En su querella la comunicadora
refiere que Basilio Camerino Picazo siempre se hace acompañar de pistoleros y
de escoltas privados.
“Yo estaba en un restaurante de
Papantla y dejé comiendo a mis hijos cuando Basilio llegó acompañado de su
esposa, con su hijo, y empezó a decir que me haría daño, que ya me dejó vivir
mucho tiempo (sic) y que me desaparecerá en estos días, delante de su esposa y
un niño de nueve años, y me habla mi hija espantada”.
A decir de
la periodista, el candidato priista “ya
perdió piso” y suele tornarse violento en contra de sus detractores o enemigos;
asegura que el actual candidato siempre ha contado con la protección de la
justicia, y la muestra más clara es la averiguación previa por un homicidio que
continua en la impunidad.
Semanas
atrás, militantes priistas del norte de
la entidad se quejaron de que el Comité Directivo Estatal del PRI y el
candidato a gobernador, Héctor Yunes, le apostaran a alguien con la reputación
de Picazo Pérez.
“Una década después el PRI, nuestro
partido, apuesta al olvido y a postular como candidato a alguien que debería de
estar en la cárcel”,
expusieron militantes del distrito de Papantla que viajaron a la capital del
estado para recriminar el registro de Picazo Pérez como candidato a diputado.
En noviembre
de 2006 el Tribunal Colegiado de Circuito con sede en Boca del Río le negó un
amparo a Basilio Camerino Picazo, entonces alcalde de Coyutla, por considerar
que existían elementos para hacerlo responsable del homicidio de su síndico.
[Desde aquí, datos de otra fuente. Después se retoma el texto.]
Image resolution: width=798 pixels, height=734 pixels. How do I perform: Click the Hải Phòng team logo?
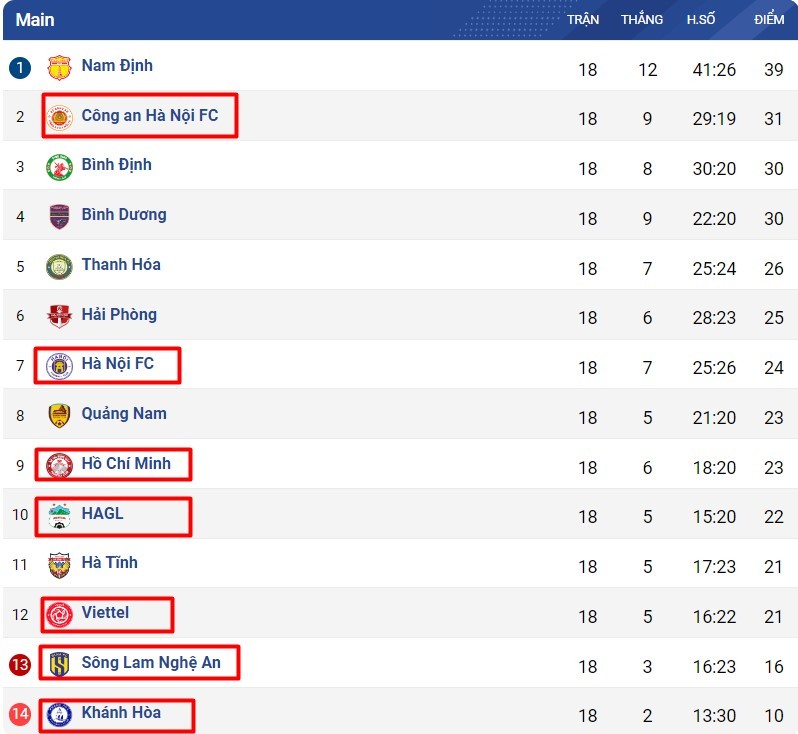pos(60,316)
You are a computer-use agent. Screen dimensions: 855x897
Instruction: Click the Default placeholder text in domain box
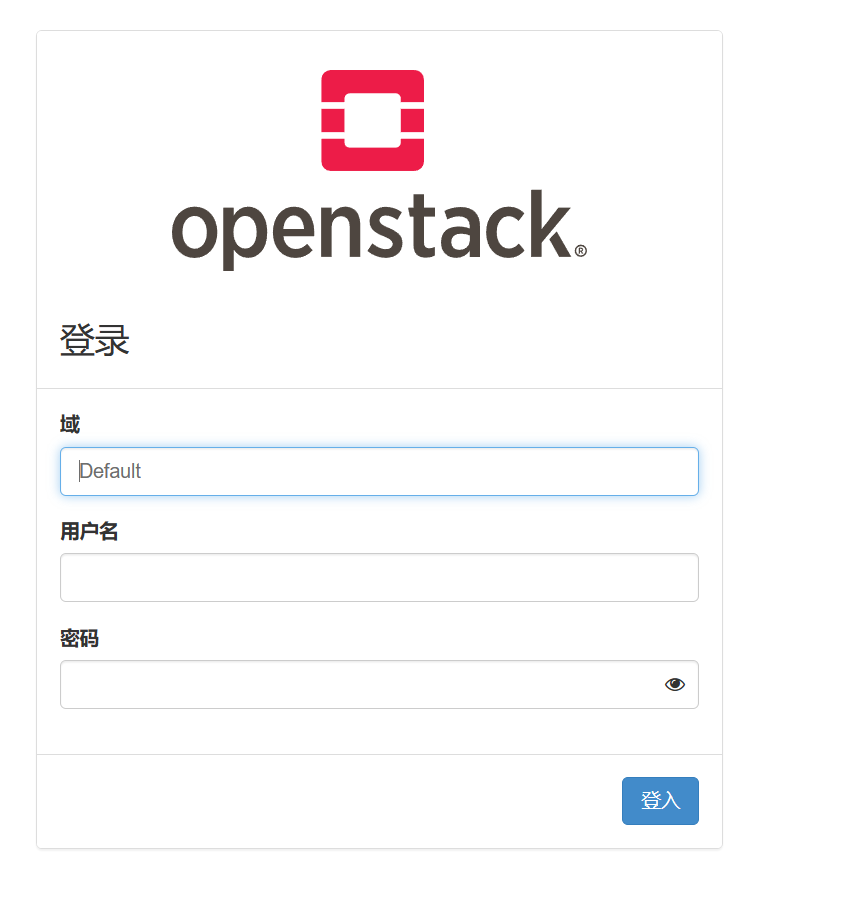point(110,471)
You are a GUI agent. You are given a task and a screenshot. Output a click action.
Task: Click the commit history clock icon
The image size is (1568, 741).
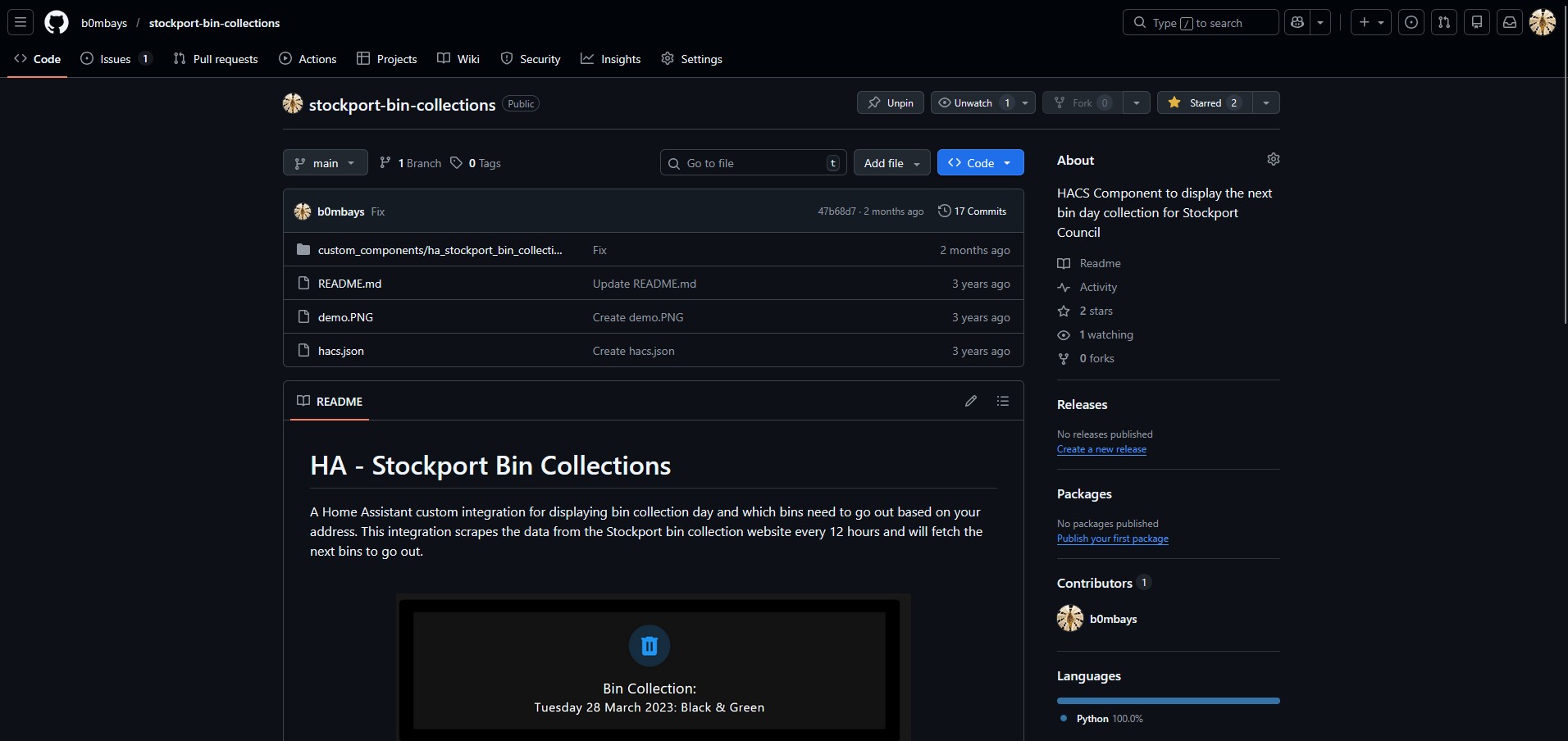[x=944, y=211]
“El tema es que sí Basilio Picazo
Pérez se declaró inocente del asesinato del ex síndico, ¿por qué se amparó? Y
por qué hoy el PRI le permite postularse por un cargo de elección popular,
sabiendo la fama de cacique que tiene en la Cuenca del Papaloapan”, destacaron los priistas
inconformes con su postulación.
En aquel
entonces, para evitar ser detenido, el exalcalde tramitó otro juicio de amparo
número 672/05, concedido por el Juzgado Décimo Primero de Distrito con sede en
Poza Rica.
Según las
diligencias, dos pistoleros –uno de
ellos hijo del comandante de la policía municipal de Coyutla– mataron al
síndico después de que el alcalde Picazo Pérez les pagó 70 mil pesos.
Los dos
sicarios, Vicente Rodríguez y Rodolfo
Carballo, fueron condenados a 29 años de prisión, mientras el llamado autor
intelectual nunca fue investigado ni se libró orden de aprehensión en su
contra.
El hoy líder
estatal del PRI, Amadeo Flores Espinosa,
fungió como procurador general de Justicia del estado (PGJE) al inicio del
sexenio de Javier Duarte (2011-2014), y tampoco quiso reactivar la
investigación en contra de su correligionario.
En el
sexenio pasado el entonces líder estatal del PRD, Rogelio Franco Castán, pidió
a la policía ministerial “protección” y “medidas cautelares” para la ex
regidora Hortensia Escudero y el dirigente de Movimiento Ciudadano, Sergio
Rivera, luego de que ambos fueron amenazados de muerte por el propio Picazo
Pérez.
No hay comentarios.:
Publicar un comentario
Gracias por tu comentario.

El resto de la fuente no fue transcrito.